>> START Records supplied
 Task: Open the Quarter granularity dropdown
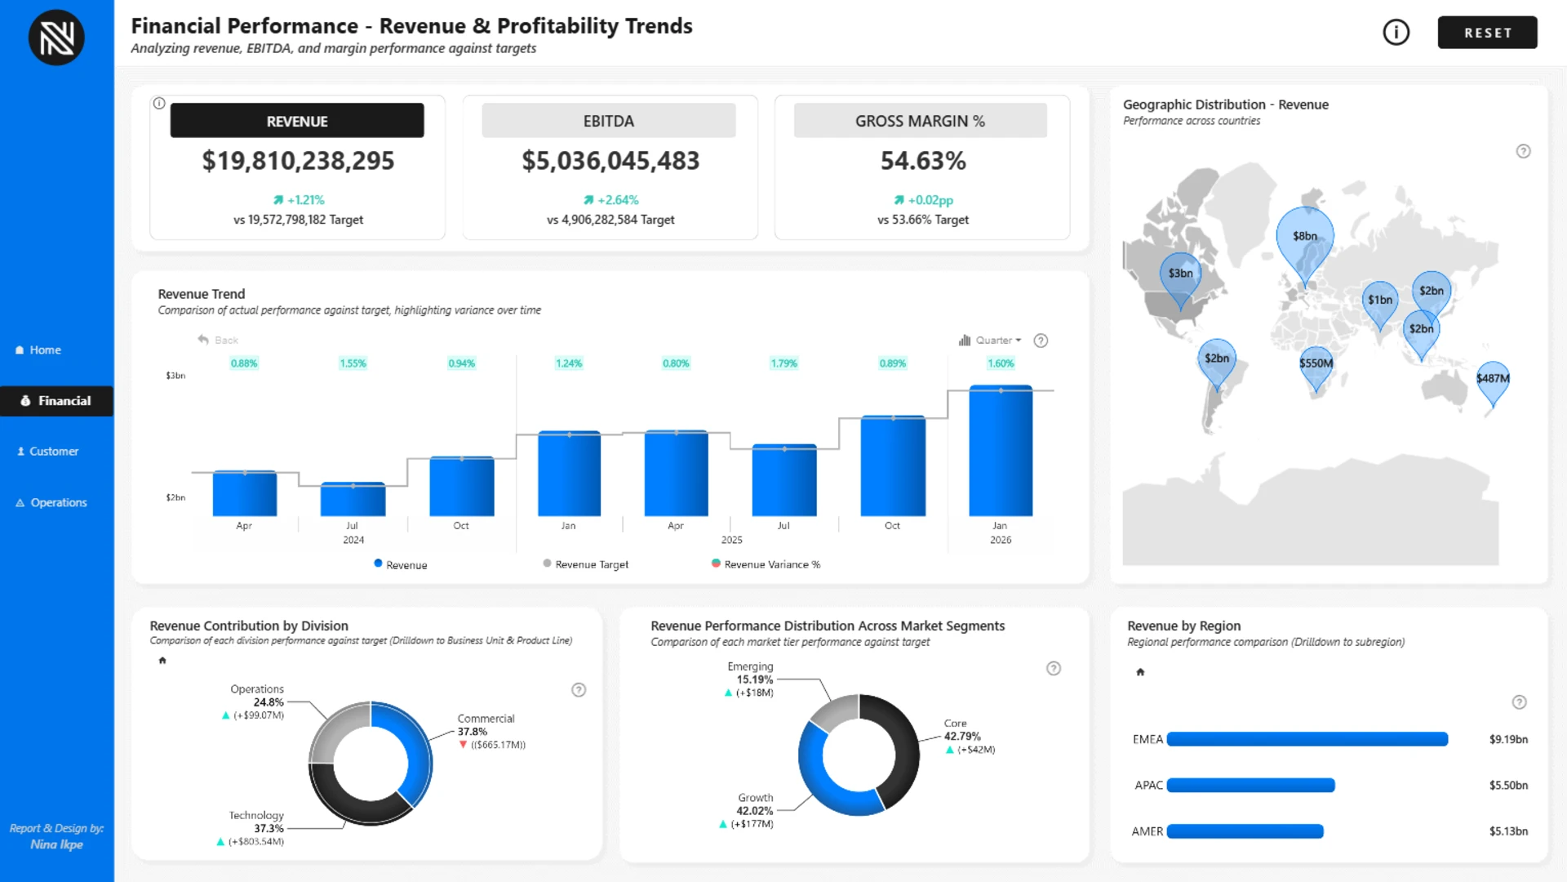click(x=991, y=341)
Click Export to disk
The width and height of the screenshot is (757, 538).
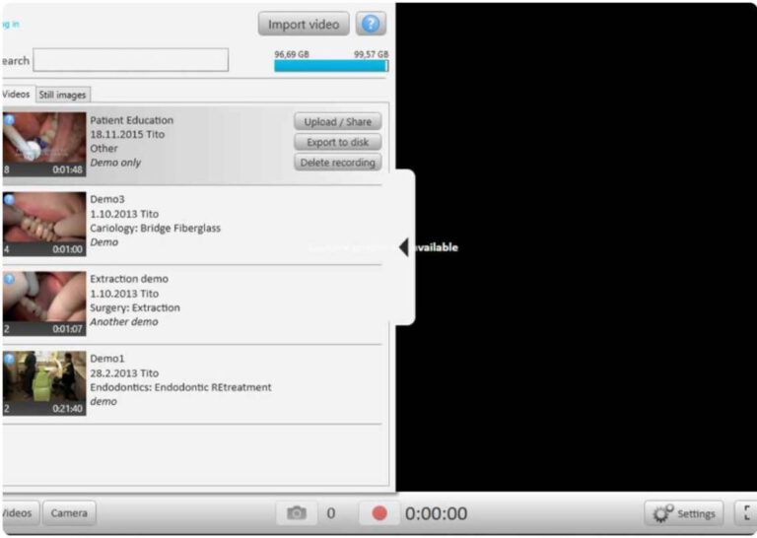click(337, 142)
>> END Records supplied
Goal:
Reproduce the data above with "screenshot" changed to "image" and everything else left as it stands, omitting the pictures from your answer.

Written solution:
 Task: Open the Quarter granularity dropdown
click(x=991, y=341)
Click Export to disk
The width and height of the image is (757, 538).
click(337, 142)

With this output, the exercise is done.